<<<<
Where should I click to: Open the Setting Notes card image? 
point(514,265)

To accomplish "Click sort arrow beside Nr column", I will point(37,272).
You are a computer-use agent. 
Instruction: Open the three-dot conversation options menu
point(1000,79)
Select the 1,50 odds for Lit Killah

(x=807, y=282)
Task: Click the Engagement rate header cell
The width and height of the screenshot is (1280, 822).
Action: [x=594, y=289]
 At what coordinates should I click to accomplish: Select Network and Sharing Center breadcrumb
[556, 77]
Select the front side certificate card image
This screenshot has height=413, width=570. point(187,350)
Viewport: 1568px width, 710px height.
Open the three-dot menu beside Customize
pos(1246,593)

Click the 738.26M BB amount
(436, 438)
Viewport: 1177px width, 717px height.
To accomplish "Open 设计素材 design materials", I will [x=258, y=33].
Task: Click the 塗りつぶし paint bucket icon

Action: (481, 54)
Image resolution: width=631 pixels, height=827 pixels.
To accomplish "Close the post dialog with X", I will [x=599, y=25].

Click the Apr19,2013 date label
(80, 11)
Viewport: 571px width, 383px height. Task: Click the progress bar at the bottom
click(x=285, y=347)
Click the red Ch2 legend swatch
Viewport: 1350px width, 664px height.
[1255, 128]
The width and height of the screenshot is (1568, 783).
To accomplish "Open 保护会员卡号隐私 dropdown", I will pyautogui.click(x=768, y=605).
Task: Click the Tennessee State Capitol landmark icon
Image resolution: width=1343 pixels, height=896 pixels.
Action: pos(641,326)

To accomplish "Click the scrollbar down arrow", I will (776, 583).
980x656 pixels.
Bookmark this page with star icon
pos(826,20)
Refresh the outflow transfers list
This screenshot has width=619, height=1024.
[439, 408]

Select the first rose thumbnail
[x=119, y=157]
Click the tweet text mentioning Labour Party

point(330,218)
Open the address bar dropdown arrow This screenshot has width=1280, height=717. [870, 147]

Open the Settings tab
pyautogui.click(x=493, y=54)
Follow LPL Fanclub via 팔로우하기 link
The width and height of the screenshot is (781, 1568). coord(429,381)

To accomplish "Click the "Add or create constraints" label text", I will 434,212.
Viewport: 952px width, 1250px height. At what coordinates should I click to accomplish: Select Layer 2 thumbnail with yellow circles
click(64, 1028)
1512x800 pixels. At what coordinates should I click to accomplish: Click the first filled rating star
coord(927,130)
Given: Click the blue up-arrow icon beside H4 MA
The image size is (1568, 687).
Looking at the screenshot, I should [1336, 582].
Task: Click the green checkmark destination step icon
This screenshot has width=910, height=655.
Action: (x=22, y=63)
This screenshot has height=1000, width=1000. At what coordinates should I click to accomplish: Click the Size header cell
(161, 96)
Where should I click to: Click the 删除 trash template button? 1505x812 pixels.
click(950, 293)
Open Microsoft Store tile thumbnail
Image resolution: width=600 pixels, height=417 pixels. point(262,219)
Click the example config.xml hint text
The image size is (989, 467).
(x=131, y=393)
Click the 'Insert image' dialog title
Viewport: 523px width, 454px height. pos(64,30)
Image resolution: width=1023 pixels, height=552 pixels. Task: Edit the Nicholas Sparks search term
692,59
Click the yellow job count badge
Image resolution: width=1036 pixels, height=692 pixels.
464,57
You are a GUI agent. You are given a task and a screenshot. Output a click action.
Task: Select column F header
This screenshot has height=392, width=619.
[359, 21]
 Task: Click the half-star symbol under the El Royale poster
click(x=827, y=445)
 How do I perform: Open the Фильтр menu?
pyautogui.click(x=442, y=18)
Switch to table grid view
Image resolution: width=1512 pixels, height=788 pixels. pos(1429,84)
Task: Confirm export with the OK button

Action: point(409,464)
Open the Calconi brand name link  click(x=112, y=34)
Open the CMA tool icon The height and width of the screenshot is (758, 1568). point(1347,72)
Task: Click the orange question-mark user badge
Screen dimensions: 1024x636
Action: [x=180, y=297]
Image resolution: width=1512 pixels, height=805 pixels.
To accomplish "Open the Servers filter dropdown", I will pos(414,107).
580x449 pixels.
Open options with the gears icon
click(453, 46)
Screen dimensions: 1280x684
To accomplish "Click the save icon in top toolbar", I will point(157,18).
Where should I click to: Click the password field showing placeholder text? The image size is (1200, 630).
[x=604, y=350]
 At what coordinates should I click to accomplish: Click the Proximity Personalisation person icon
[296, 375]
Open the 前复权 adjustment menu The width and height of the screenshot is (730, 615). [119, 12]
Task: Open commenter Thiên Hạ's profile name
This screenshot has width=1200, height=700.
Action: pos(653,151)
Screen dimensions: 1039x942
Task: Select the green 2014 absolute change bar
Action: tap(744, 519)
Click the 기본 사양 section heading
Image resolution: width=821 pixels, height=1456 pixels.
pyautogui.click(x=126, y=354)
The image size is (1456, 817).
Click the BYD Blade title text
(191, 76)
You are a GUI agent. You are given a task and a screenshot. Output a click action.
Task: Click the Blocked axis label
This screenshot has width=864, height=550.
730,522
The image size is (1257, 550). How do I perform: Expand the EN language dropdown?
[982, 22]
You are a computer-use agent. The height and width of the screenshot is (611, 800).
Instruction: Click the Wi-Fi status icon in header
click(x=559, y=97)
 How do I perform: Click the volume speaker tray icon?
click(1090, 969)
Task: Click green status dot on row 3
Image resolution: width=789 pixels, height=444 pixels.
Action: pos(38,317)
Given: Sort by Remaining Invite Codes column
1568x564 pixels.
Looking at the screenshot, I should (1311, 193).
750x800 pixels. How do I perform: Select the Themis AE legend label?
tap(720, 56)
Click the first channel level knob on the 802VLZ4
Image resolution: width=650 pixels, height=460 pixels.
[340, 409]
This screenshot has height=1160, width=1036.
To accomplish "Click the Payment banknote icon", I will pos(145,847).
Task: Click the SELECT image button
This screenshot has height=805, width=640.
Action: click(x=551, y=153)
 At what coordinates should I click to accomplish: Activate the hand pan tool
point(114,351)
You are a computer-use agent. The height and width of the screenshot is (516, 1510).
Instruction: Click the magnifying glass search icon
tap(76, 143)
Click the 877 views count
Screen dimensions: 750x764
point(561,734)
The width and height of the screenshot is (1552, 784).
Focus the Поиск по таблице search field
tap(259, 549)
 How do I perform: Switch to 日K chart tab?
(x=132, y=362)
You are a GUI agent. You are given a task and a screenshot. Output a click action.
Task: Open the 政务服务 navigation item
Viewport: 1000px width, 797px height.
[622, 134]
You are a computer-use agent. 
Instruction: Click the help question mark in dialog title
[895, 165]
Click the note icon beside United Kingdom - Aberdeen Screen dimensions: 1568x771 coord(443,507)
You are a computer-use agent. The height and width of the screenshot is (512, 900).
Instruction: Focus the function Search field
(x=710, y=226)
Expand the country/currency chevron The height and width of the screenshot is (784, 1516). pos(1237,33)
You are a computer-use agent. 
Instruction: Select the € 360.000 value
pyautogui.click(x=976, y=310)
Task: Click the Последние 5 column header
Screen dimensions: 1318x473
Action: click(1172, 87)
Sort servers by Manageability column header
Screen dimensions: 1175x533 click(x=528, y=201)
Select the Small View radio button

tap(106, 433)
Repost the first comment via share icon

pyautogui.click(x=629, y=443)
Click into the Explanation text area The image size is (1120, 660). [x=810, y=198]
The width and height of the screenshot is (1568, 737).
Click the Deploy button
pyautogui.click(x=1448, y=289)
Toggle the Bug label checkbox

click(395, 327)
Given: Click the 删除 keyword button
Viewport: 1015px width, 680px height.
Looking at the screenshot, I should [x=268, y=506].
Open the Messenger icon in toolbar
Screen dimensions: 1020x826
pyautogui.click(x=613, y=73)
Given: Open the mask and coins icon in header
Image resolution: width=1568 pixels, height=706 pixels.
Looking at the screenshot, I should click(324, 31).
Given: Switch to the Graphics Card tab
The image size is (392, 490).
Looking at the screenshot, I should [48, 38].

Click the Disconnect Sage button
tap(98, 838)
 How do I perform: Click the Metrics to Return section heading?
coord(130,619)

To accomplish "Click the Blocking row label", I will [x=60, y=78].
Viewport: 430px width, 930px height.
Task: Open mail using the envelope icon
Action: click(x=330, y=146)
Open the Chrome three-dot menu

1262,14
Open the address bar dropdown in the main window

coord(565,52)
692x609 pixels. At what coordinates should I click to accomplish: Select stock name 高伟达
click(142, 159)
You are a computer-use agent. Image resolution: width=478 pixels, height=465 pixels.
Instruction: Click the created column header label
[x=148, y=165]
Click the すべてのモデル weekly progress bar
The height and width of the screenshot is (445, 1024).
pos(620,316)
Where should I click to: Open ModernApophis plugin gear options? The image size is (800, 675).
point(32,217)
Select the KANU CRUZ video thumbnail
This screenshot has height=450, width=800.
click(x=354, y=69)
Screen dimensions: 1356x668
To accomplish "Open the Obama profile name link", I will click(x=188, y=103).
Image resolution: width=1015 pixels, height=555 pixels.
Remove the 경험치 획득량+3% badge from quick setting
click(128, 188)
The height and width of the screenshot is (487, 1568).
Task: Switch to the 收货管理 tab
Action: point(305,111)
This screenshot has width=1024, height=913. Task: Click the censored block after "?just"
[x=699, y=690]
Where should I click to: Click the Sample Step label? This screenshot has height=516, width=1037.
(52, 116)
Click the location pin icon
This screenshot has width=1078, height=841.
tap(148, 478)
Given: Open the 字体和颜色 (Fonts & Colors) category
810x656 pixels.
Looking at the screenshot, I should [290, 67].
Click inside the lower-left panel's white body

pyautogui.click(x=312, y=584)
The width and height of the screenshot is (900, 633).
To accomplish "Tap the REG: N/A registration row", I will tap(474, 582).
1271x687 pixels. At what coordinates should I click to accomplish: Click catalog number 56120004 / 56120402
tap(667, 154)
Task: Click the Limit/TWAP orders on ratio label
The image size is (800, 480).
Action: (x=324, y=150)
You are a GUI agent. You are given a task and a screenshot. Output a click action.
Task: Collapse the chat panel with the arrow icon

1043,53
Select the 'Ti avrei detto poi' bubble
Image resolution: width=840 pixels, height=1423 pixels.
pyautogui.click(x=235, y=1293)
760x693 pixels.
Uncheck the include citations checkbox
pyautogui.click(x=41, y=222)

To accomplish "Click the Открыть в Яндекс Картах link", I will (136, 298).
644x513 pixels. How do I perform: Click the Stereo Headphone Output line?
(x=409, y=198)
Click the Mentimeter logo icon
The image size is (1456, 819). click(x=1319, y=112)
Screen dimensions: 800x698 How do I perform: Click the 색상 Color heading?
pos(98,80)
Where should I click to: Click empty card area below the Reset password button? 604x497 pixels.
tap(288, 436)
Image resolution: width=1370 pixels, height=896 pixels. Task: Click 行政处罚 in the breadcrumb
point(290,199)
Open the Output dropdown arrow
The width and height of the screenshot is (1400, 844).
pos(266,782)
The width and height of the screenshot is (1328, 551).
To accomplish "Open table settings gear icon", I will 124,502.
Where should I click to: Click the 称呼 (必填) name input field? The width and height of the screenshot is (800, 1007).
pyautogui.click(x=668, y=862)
>>>>
**TO DO:** Filter the listing above down to the lines that contain the word "computer".

**EXPECTED OUTPUT:**
You are a computer-use agent. 
You are a computer-use agent. The height and width of the screenshot is (611, 800).
You are a computer-use agent. The height and width of the screenshot is (516, 1510).
You are a computer-use agent. 
You are a computer-use agent. The height and width of the screenshot is (512, 900).
You are a computer-use agent. 
You are a computer-use agent. Image resolution: width=478 pixels, height=465 pixels.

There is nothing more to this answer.